Python - Working around memory leaks - python

I have a Python program that runs a series of experiments, with no data intended to be stored from one test to another. My code contains a memory leak which I am completely unable to find (I've look at the other threads on memory leaks). Due to time constraints, I have had to give up on finding the leak, but if I were able to isolate each experiment, the program would probably run long enough to produce the results I need.
Would running each test in a separate thread help?
Are there any other methods of isolating the effects of a leak?
Detail on the specific situation
My code has two parts: an experiment runner and the actual experiment code.
Although no globals are shared between the code for running all the experiments and the code used by each experiment, some classes/functions are necessarily shared.
The experiment runner isn't just a simple for loop that can be easily put into a shell script. It first decides on the tests which need to be run given the configuration parameters, then runs the tests then outputs the data in a particular way.
I tried manually calling the garbage collector in case the issue was simply that garbage collection wasn't being run, but this did not work
Update
Gnibbler's answer has actually allowed me to find out that my ClosenessCalculation objects which store all of the data used during each calculation are not being killed off. I then used that to manually delete some links which seems to have fixed the memory issues.

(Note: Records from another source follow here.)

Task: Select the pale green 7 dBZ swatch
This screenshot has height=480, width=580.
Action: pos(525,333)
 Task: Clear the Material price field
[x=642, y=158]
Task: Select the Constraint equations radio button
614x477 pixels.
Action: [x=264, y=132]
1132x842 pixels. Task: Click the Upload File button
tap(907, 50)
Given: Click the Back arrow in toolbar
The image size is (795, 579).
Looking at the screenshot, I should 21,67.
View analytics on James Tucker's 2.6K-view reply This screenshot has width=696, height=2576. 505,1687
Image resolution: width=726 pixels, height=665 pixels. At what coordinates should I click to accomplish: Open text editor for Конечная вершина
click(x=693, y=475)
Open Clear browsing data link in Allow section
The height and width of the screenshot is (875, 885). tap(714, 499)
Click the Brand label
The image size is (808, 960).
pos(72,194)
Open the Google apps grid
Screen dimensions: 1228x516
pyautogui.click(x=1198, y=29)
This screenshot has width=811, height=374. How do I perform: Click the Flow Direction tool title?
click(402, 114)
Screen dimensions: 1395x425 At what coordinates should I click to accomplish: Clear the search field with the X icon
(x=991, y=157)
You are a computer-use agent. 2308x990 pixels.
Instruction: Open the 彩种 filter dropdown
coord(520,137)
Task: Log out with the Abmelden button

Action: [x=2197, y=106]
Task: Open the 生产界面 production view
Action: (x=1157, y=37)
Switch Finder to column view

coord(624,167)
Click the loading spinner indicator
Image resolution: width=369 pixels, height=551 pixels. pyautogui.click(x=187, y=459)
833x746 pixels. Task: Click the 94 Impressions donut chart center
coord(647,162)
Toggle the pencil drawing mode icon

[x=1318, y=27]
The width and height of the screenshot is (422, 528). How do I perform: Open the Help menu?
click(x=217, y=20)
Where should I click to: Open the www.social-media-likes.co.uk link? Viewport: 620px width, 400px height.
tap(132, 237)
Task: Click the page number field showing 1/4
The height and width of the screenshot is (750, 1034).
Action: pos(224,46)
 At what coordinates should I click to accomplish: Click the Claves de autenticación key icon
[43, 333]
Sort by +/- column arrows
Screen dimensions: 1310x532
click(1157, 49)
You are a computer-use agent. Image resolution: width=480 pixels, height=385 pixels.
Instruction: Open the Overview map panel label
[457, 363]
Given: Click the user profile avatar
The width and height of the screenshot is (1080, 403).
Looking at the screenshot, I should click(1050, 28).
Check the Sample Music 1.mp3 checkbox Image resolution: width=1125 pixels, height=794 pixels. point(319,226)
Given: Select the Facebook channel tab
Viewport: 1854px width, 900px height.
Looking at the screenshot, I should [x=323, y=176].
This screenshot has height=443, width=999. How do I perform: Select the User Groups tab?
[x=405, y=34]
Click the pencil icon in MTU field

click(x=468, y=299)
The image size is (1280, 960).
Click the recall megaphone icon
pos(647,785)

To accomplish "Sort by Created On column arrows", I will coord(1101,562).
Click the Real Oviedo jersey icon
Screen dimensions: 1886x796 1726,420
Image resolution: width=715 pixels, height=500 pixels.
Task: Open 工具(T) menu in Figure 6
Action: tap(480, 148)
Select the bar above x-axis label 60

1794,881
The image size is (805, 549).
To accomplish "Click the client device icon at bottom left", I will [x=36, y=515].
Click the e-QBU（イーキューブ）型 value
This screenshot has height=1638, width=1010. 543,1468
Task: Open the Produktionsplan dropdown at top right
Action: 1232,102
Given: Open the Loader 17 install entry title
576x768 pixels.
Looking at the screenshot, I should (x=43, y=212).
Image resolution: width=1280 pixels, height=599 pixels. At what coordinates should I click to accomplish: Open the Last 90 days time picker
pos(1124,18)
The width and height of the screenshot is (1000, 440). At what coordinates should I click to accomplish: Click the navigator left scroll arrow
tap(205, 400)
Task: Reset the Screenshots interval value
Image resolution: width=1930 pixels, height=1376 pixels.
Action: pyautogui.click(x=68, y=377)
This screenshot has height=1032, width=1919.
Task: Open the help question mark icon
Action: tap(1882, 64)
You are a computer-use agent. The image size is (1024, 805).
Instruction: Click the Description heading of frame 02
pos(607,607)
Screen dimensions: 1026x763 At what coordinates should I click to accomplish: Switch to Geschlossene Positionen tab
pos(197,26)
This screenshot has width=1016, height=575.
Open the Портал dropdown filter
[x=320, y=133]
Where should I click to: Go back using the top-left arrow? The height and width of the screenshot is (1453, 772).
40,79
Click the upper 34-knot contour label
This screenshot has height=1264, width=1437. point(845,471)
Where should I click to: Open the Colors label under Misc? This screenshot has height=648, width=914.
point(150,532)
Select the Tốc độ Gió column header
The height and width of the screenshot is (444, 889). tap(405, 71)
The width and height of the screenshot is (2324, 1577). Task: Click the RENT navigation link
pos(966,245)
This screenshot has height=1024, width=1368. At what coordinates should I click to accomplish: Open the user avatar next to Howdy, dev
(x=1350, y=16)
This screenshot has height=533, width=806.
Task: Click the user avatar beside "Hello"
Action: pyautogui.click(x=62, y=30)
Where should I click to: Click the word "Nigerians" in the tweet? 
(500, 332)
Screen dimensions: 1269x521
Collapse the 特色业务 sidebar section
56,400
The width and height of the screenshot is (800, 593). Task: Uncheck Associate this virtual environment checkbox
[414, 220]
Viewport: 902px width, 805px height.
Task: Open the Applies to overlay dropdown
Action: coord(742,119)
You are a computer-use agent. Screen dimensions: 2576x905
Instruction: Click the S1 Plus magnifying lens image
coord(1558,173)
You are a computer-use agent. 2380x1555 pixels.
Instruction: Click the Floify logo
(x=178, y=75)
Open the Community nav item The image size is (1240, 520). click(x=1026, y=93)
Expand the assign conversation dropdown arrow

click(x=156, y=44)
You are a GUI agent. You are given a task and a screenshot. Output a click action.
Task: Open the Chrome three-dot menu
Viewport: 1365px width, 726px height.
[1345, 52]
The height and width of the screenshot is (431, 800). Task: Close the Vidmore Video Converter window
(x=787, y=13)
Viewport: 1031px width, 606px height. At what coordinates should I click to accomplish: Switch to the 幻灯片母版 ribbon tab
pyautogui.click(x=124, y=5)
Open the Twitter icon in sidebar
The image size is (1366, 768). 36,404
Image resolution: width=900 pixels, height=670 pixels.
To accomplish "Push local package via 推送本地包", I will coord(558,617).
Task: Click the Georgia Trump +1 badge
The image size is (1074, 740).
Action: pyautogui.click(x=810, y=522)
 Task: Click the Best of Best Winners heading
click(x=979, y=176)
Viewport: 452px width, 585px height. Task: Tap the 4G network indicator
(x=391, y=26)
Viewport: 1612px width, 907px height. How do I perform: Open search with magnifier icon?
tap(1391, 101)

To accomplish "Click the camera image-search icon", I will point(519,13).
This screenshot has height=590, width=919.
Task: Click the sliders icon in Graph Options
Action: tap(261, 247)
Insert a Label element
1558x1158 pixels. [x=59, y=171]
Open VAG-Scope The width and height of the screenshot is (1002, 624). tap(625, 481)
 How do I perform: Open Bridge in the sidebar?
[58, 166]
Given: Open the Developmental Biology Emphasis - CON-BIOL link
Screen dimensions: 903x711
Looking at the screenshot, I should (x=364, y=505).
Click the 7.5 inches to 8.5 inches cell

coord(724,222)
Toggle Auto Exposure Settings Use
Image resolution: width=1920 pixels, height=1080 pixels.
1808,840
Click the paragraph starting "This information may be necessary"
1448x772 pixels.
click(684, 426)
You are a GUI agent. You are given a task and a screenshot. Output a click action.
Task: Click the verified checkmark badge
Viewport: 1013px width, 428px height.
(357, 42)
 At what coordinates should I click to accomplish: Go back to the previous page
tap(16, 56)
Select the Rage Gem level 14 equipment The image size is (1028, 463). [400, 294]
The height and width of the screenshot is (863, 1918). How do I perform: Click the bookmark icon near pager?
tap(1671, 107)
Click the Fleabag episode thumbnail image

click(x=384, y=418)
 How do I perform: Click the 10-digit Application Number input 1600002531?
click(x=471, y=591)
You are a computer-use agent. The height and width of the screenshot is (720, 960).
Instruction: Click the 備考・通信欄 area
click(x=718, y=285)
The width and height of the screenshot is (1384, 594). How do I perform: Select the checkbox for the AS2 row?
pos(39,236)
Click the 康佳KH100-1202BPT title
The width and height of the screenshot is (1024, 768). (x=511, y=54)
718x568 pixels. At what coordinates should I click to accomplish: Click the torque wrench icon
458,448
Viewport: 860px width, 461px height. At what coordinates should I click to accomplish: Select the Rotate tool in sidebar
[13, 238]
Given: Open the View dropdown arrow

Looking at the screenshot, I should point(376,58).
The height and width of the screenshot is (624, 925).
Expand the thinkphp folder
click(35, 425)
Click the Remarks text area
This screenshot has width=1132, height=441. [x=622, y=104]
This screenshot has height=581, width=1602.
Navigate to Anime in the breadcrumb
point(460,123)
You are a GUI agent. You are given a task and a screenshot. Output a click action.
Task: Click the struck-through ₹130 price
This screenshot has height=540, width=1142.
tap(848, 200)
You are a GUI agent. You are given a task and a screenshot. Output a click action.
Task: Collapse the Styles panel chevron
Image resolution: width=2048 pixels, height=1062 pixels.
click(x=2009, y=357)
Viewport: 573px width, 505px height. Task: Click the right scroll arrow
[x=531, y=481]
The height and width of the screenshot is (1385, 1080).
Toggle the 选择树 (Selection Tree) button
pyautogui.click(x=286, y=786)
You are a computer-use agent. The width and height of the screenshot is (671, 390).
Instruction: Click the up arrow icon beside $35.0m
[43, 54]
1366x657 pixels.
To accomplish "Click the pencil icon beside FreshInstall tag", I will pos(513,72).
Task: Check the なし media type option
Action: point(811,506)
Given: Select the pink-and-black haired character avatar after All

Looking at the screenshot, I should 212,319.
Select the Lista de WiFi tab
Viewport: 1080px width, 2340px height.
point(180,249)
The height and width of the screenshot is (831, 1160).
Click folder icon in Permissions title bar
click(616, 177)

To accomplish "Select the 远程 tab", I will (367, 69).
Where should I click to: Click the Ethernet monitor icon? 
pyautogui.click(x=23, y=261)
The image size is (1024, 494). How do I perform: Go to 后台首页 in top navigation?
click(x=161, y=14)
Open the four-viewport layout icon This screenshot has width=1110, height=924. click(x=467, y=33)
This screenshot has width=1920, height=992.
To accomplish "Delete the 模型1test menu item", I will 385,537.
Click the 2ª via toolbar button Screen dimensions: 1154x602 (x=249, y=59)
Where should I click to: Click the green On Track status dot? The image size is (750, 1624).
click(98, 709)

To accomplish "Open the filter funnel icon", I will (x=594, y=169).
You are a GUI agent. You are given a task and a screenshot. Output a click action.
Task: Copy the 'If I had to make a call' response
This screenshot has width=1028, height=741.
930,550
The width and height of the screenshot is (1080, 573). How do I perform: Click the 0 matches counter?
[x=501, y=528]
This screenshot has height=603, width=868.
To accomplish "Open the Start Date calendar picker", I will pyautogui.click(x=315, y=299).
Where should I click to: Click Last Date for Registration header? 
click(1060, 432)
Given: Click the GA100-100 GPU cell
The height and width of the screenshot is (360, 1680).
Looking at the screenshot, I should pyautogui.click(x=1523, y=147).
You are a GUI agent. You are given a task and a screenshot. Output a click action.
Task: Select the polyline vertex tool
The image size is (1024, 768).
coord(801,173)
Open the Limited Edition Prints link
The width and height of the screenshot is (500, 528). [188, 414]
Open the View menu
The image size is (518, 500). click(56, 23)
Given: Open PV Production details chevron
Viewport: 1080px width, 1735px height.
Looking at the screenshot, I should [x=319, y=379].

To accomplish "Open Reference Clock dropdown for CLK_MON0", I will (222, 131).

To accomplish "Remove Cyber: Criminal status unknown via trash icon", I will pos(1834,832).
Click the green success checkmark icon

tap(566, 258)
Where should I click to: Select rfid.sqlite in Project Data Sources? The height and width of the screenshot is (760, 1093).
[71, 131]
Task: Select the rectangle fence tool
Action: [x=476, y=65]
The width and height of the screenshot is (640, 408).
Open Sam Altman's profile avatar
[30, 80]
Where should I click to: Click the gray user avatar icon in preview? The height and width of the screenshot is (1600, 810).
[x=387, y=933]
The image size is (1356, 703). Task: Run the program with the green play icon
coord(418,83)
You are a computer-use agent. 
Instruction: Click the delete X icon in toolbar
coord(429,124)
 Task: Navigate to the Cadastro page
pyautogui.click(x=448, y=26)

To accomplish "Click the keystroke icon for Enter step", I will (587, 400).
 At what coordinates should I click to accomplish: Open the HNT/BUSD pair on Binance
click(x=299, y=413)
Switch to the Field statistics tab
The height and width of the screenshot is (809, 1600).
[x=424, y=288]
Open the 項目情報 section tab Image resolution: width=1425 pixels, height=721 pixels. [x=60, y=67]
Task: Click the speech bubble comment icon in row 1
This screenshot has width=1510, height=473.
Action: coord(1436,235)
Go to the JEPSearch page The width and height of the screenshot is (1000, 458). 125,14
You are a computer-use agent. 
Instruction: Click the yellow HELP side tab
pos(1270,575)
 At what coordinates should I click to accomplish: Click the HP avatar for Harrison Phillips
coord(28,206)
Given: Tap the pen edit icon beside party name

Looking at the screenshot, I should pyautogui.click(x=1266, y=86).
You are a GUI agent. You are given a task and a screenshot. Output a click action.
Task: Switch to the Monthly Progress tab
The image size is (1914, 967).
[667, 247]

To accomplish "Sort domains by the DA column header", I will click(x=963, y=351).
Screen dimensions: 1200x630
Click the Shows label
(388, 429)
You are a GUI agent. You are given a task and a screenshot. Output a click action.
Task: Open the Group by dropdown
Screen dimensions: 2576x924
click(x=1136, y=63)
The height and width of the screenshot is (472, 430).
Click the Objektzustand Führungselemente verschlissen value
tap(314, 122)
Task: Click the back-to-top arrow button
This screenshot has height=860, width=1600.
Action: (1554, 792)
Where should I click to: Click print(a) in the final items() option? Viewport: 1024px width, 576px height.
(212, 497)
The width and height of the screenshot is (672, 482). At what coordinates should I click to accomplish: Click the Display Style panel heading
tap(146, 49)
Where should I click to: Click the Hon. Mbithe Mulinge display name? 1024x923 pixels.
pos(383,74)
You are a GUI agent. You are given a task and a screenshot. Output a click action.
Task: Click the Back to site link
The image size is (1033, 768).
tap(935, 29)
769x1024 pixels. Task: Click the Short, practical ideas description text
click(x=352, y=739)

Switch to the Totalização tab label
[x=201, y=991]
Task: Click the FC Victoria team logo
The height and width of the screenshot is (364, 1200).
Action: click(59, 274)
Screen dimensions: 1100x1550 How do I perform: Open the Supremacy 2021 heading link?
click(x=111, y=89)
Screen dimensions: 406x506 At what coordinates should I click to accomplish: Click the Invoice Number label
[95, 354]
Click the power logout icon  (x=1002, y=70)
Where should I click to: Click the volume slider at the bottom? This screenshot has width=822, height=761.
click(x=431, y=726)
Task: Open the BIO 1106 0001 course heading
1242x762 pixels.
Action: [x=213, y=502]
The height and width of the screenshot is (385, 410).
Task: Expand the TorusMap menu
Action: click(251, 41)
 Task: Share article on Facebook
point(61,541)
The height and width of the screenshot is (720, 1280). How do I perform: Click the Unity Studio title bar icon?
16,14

You can use something like this to help track down memory leaks
>>> from collections import defaultdict
>>> from gc import get_objects
>>> before = defaultdict(int)
>>> after = defaultdict(int)
>>> for i in get_objects():
... before[type(i)] += 1
...
now suppose the tests leaks some memory
>>> leaked_things = [[x] for x in range(10)]
>>> for i in get_objects():
... after[type(i)] += 1
...
>>> print [(k, after[k] - before[k]) for k in after if after[k] - before[k]]
[(<type 'list'>, 11)]
11 because we have leaked one list containing 10 more lists

Threads would not help. If you must give up on finding the leak, then the only solution to contain its effect is running a new process once in a while (e.g., when a test has left overall memory consumption too high for your liking -- you can determine VM size easily by reading /proc/self/status in Linux, and other similar approaches on other OS's).
Make sure the overall script takes an optional parameter to tell it what test number (or other test identification) to start from, so that when one instance of the script decides it's taking up too much memory, it can tell its successor where to restart from.
Or, more solidly, make sure that as each test is completed its identification is appended to some file with a well-known name. When the program starts it begins by reading that file and thus knows what tests have already been run. This architecture is more solid because it also covers the case where the program crashes during a test; of course, to fully automate recovery from such crashes, you'll want a separate watchdog program and process to be in charge of starting a fresh instance of the test program when it determines the previous one has crashed (it could use subprocess for the purpose -- it also needs a way to tell when the sequence is finished, e.g. a normal exit from the test program could mean that while any crash or exit with a status != 0 signify the need to start a new fresh instance).
If these architectures appeal but you need further help implementing them, just comment to this answer and I'll be happy to supply example code -- I don't want to do it "preemptively" in case there are as-yet-unexpressed issues that make the architectures unsuitable for you. (It might also help to know what platforms you need to run on).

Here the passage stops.